**Task description**
Starting at the line containing "The image size" and ending at the end of the listing below, please give only those lines again with "Text" swapped for "Document" and everything else unchanged. Leave the pictures out.

**Entries provided**

[START]

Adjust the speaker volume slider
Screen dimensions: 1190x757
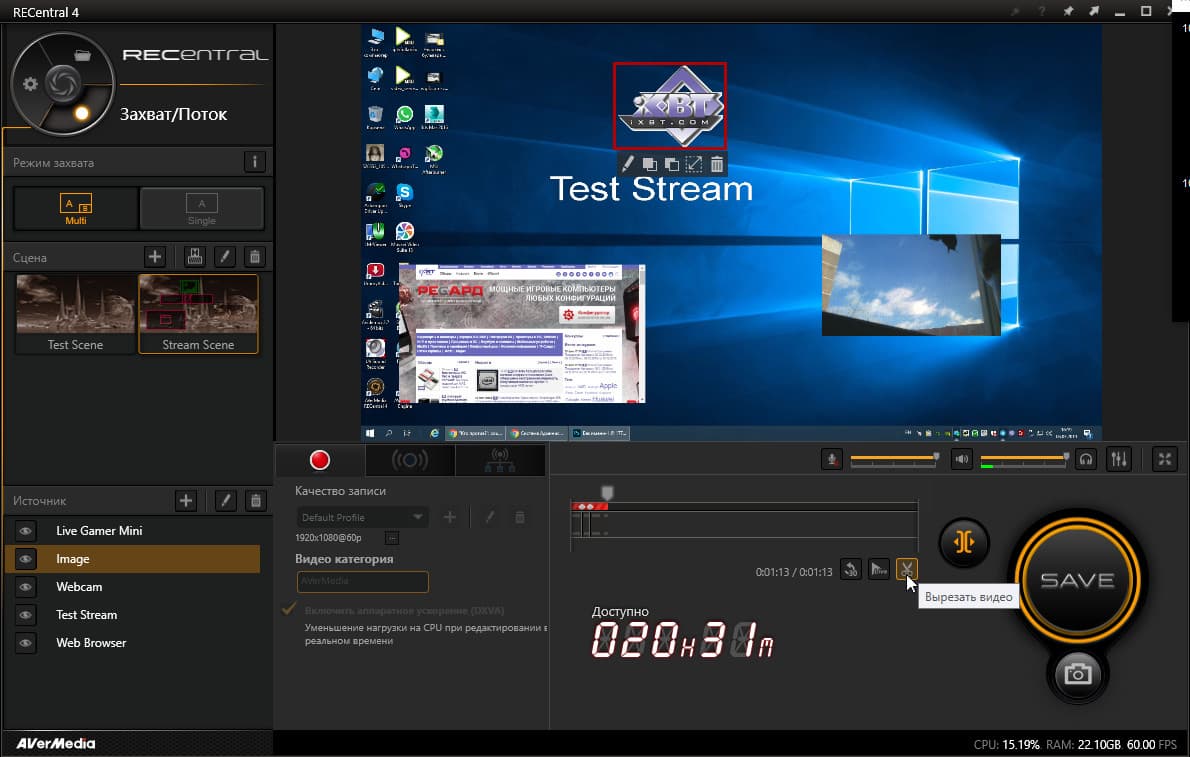[1025, 458]
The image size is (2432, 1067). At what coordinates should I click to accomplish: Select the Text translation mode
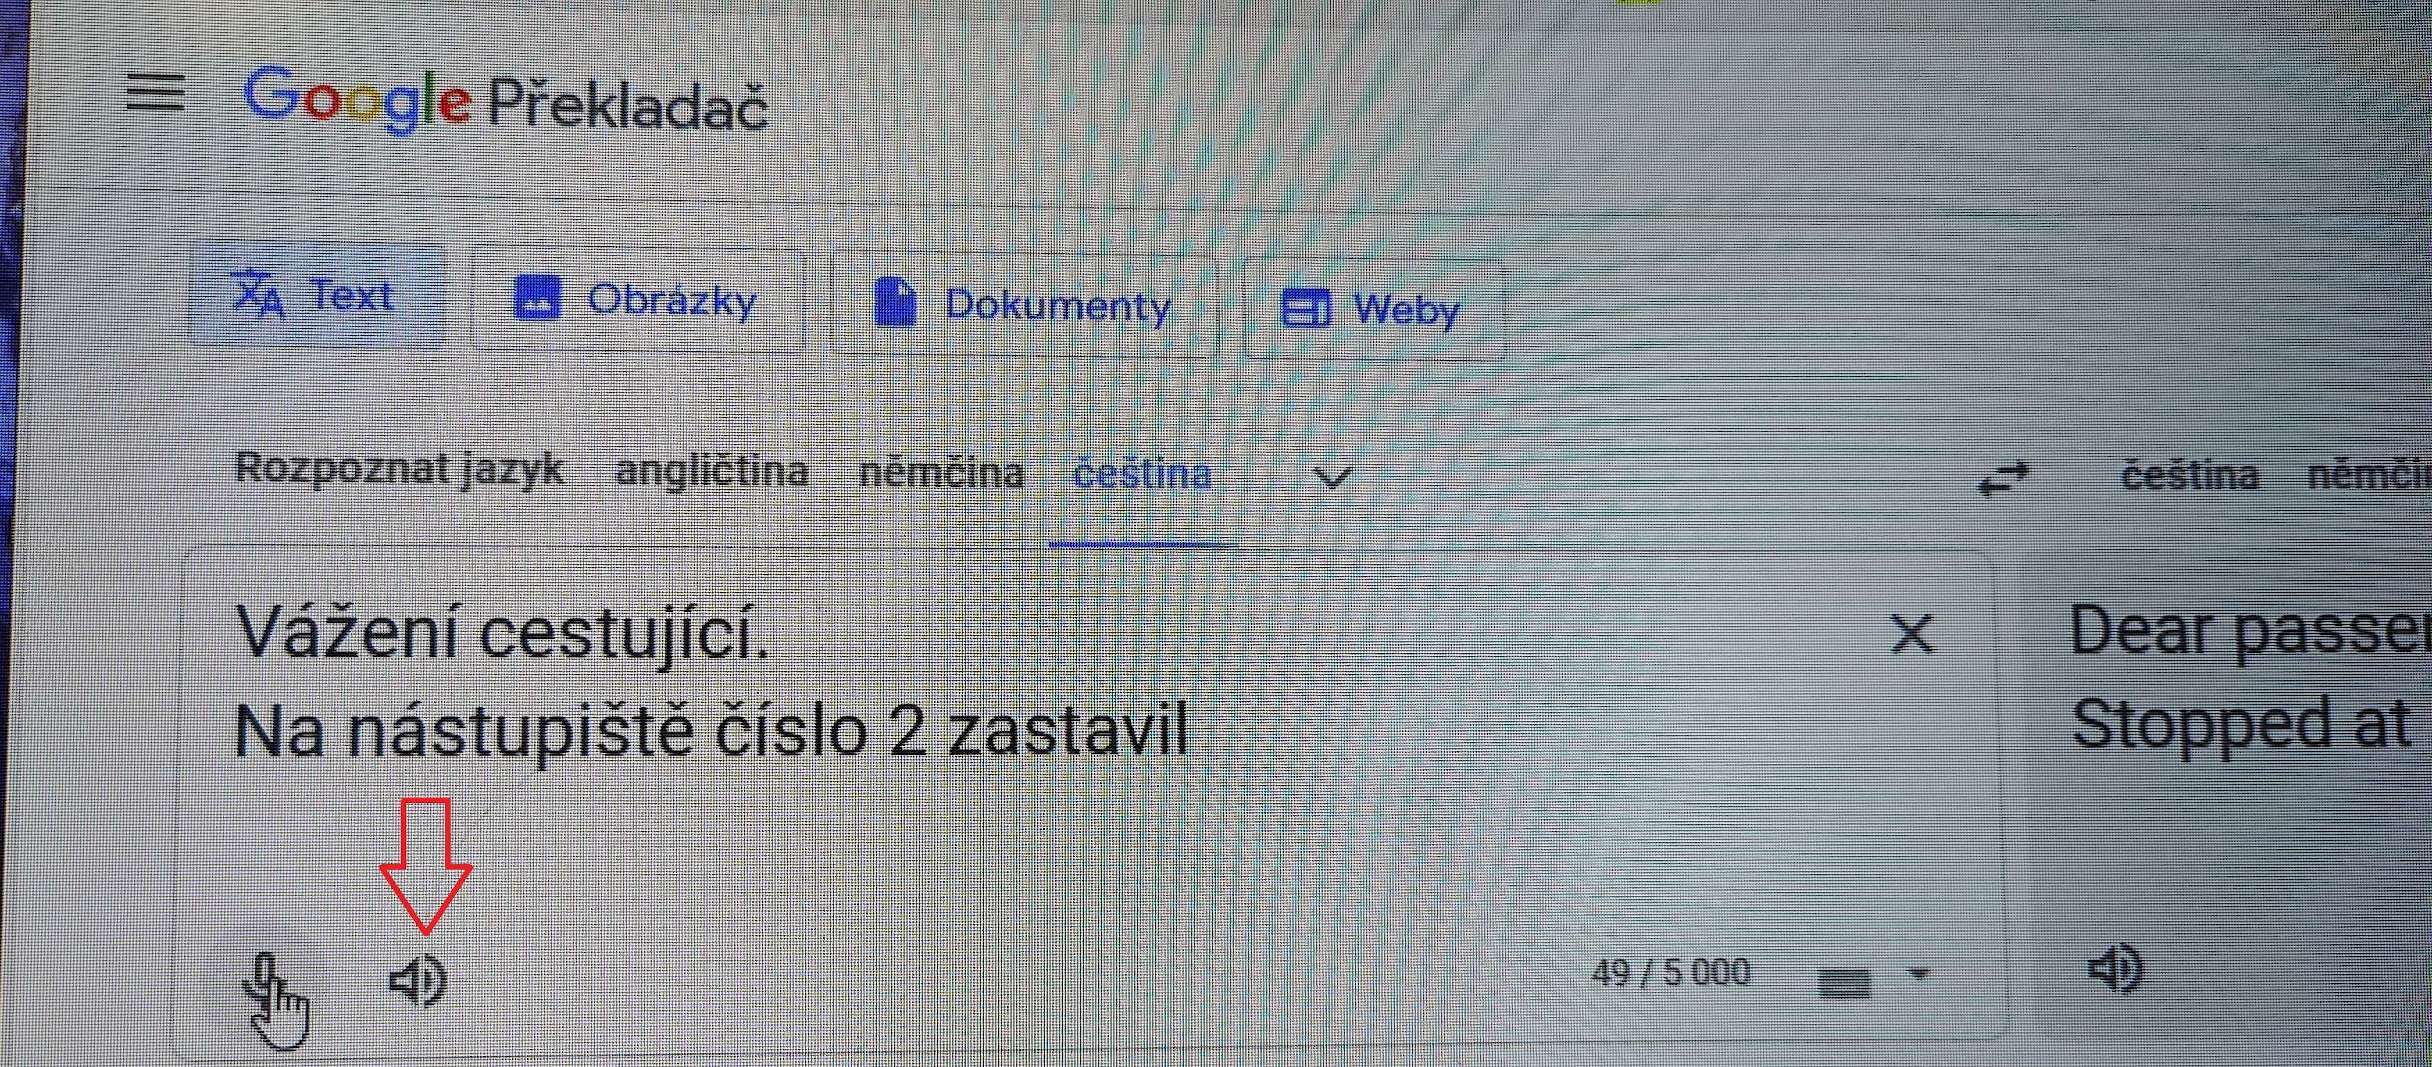[x=318, y=295]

[END]

**Task output**
The image size is (2432, 1067). At what coordinates should I click to accomplish: Select the Document translation mode
[x=318, y=295]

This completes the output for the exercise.